We will practice the use of the Union() function
in the section that follows. Moreover, we will explore the use of the
alternate syntaxes we have discussed, after the steps of our practice with the
primary syntax, to consolidate our focus and activate the concepts that
parallel those of the primary syntax.
Practice
The Basics
Let's reinforce our understanding of the basics we have
covered so far, and extend those concepts to the "alternate sisters"
of the primary Union() syntax. We will use the Union()
function in a manner that illustrates its operation in a multi-step example that
builds from a pair of simple select queries, to a combination of the two in a Union()
illustration. From this point, we will investigate how to obtain similar
results with the alternate syntaxes. We will call upon the MDX Sample
Application again, as our tool for constructing and executing the MDX we
examine, and for viewing the result datasets we obtain.
1.
Start the MDX
Sample Application.
2.
Clear the top
area (the Query pane) of any queries or remnants that might appear.
3.
Ensure that FoodMart
2000 is selected as the database name in the DB box of the toolbar.
4.
Select the Warehouse
cube in the Cube drop-down list box.
Let's assume for our practice example that we have been
asked to supply data for a similar need as that we instanced in the example
used in the syntax section. To reiterate, we are asked to present total Warehouse
Sales, a value that is captured monthly within the FoodMart organization
and which is stored in the Warehouse cube, for the state of Washington,
by child city, together with the total sales of one city in Oregon, Portland. We
will begin by composing a simple query to select the sales figure for the Washington
cites, followed by a query to select the same information for the single Oregon
city. We will then combine the two with the Union() function and
its alternates.
5.
Type the
following query into the Query pane:
-- MDX13-1: Tutorial Query Step 1
SELECT
{[Measures].[Warehouse Sales]} ON COLUMNS,
{[Store].[All Stores].[USA].[WA].Children} ON ROWS
FROM Warehouse
The
purpose of this query is to simply generate the "first half" of the
pair of sets that we intend to join together in the Union() query that will follow.
6.
Execute the
query by clicking the Run Query button in the toolbar.
The
Results pane is
populated by Analysis Services, and the dataset shown in Illustration 1 appears.

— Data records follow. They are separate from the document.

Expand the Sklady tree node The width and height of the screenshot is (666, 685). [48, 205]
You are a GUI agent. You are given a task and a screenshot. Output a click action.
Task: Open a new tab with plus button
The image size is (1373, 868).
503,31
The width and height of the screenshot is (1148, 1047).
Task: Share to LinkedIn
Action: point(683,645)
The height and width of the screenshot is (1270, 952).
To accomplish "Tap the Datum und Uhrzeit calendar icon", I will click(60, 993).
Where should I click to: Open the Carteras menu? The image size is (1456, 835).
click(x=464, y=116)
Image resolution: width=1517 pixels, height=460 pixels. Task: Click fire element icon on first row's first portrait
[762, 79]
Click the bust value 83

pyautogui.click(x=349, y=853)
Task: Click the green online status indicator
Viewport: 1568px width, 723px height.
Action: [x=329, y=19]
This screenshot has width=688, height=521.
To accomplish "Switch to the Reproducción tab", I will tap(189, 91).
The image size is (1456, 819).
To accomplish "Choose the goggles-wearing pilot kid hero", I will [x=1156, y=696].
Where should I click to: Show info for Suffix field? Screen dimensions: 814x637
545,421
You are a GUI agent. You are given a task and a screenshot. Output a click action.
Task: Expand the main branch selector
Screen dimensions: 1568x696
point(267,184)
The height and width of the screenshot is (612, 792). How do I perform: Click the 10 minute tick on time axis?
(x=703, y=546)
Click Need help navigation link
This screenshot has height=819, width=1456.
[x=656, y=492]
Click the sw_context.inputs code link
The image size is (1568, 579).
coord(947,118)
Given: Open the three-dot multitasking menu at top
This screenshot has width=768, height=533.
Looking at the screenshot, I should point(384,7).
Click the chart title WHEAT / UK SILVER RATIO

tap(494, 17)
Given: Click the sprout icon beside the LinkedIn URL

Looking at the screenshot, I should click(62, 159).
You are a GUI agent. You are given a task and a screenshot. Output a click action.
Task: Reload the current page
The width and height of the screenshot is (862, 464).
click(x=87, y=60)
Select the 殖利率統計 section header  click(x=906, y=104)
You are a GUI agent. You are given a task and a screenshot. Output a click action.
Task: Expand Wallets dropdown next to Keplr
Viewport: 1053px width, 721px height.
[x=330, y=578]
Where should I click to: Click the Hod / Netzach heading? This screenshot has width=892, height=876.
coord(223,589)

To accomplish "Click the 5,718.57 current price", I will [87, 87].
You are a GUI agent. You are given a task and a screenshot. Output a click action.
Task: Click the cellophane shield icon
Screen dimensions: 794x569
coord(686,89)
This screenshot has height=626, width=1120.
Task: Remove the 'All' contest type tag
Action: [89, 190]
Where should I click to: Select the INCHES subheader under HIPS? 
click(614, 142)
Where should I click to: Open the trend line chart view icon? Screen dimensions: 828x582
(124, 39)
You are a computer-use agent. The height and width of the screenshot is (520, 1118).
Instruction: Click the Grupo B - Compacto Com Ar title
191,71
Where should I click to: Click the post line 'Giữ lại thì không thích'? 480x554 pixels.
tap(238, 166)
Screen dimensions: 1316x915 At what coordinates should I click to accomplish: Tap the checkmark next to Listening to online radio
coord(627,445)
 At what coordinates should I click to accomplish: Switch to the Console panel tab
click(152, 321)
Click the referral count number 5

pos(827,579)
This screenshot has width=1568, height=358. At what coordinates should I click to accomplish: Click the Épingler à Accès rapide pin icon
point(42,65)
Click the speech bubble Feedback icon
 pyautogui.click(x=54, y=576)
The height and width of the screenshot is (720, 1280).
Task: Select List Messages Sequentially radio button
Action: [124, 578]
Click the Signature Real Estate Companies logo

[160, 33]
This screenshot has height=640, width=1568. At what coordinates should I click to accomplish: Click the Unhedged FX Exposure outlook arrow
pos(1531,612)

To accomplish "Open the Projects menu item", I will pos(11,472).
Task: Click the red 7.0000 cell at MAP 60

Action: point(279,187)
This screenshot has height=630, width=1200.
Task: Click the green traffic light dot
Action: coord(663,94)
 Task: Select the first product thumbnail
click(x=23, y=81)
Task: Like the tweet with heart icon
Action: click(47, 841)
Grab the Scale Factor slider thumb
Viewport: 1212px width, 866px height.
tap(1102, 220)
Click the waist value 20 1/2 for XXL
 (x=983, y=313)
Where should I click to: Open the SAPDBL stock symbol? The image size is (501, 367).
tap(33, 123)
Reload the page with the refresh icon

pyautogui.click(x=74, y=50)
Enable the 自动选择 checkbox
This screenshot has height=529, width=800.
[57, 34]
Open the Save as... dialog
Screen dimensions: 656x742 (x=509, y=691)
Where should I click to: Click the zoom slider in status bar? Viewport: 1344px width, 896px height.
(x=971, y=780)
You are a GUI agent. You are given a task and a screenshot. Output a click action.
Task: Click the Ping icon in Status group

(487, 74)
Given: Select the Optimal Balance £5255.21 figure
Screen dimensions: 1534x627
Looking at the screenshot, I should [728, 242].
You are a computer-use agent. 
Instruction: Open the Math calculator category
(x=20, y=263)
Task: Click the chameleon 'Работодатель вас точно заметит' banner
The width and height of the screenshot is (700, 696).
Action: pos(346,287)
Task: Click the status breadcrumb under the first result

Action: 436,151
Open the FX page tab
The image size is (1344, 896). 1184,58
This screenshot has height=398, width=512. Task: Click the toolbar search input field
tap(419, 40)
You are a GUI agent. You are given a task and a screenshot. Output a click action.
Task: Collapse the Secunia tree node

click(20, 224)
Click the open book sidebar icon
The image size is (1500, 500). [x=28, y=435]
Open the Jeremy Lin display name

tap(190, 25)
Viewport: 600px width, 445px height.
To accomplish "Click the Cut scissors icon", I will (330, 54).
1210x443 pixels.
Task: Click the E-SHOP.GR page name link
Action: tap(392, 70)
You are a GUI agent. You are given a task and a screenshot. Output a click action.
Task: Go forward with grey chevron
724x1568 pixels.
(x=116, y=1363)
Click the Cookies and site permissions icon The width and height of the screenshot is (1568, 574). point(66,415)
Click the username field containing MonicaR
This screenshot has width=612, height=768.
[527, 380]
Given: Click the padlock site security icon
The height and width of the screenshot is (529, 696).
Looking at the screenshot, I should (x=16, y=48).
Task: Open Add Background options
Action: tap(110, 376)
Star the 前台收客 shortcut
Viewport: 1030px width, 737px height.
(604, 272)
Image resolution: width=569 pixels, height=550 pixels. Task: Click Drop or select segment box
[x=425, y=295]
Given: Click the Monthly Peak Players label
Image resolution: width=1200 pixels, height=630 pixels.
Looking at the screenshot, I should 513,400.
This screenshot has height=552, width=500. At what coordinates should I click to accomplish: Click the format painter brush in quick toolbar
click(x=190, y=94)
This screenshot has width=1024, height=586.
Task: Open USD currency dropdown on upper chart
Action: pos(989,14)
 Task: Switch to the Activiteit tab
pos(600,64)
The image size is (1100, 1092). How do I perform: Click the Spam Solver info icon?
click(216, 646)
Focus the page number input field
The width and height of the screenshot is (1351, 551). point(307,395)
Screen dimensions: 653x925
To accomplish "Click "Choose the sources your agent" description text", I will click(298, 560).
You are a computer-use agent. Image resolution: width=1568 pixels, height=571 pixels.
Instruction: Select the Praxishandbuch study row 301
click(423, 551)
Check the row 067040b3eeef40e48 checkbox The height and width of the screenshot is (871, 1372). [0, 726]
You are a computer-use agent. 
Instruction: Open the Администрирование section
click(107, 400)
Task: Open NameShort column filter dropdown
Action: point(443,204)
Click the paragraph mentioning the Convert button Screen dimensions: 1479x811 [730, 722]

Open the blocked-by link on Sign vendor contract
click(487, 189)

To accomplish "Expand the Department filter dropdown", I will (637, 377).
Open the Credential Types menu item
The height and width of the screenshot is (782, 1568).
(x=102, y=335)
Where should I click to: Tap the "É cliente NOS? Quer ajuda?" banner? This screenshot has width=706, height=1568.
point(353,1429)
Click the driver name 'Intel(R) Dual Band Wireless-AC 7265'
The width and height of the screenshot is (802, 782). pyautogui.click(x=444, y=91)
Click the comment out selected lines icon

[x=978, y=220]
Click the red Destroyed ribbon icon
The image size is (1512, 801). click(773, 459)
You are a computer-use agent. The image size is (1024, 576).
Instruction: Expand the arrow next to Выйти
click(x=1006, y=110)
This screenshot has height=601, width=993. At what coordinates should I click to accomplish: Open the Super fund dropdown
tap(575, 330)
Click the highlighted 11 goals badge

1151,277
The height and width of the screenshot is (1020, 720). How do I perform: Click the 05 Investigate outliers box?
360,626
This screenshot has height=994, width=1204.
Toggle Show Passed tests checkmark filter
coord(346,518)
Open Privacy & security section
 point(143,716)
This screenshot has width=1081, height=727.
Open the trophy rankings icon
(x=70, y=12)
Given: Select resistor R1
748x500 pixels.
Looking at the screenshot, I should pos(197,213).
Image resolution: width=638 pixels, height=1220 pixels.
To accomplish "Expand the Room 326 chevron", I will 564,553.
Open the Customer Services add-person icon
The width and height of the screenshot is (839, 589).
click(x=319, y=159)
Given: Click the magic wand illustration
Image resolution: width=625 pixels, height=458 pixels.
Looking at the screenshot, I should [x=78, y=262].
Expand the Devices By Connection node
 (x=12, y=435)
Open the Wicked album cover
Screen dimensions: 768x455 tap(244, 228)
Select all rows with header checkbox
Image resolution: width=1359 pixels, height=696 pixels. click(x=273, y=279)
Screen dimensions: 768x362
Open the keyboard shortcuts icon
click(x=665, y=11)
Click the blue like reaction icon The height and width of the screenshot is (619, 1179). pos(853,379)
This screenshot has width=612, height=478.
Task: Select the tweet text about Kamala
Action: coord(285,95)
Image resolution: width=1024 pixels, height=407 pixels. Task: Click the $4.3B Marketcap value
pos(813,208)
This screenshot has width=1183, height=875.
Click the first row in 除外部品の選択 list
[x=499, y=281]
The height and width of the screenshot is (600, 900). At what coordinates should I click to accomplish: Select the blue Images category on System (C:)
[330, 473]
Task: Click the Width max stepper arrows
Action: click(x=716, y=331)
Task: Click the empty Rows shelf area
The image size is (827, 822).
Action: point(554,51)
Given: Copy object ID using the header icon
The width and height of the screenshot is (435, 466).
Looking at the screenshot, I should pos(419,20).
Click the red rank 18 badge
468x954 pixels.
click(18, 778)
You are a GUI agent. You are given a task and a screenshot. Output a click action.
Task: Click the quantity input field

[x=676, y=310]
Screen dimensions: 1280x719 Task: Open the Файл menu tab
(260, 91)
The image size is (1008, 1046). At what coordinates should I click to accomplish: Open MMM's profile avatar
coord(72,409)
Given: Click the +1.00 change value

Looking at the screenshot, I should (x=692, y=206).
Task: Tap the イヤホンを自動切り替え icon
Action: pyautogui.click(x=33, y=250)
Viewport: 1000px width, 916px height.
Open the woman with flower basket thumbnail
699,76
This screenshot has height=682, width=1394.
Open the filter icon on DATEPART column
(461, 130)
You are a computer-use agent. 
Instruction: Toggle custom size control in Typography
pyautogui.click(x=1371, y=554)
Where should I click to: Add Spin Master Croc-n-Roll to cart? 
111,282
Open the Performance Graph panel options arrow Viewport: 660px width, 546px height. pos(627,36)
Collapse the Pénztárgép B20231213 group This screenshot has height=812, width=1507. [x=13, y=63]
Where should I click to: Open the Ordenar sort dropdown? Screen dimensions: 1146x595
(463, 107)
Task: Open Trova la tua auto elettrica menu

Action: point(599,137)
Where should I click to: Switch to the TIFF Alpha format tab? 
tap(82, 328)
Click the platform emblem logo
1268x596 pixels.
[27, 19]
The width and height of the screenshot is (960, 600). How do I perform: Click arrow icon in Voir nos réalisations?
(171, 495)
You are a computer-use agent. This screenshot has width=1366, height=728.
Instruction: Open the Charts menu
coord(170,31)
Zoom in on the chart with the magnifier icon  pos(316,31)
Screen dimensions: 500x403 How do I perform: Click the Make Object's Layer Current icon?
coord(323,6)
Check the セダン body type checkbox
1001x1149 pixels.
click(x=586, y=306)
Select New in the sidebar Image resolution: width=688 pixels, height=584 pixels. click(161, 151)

Illustration 1: Result Dataset - Initial Set to be "Unionized"
We see the total Warehouse Sales for
Washington returned (actually for all years in the cube, as
we do not specify that we want further detail).
7.
Select File
-> Save As, name the file MDX13-1,
and place it in a meaningful location.
8.
Select File
--> New from the main menu.
A new,
blank Query pane appears.
9.
Type the
following query into the Query pane:
-- MDX13-2: Tutorial Query Step 2
SELECT
{[Measures].[Warehouse Sales]} ON COLUMNS,
{[Store].[All Stores].[USA].[OR].[Portland]} ON ROWS
FROM Warehouse
The
purpose of this query is to simply generate the "second half" of the
pair of sets that we intend to join together in the Union() query that we will construct next.
10.
Execute the
query by clicking the Run Query button in the toolbar.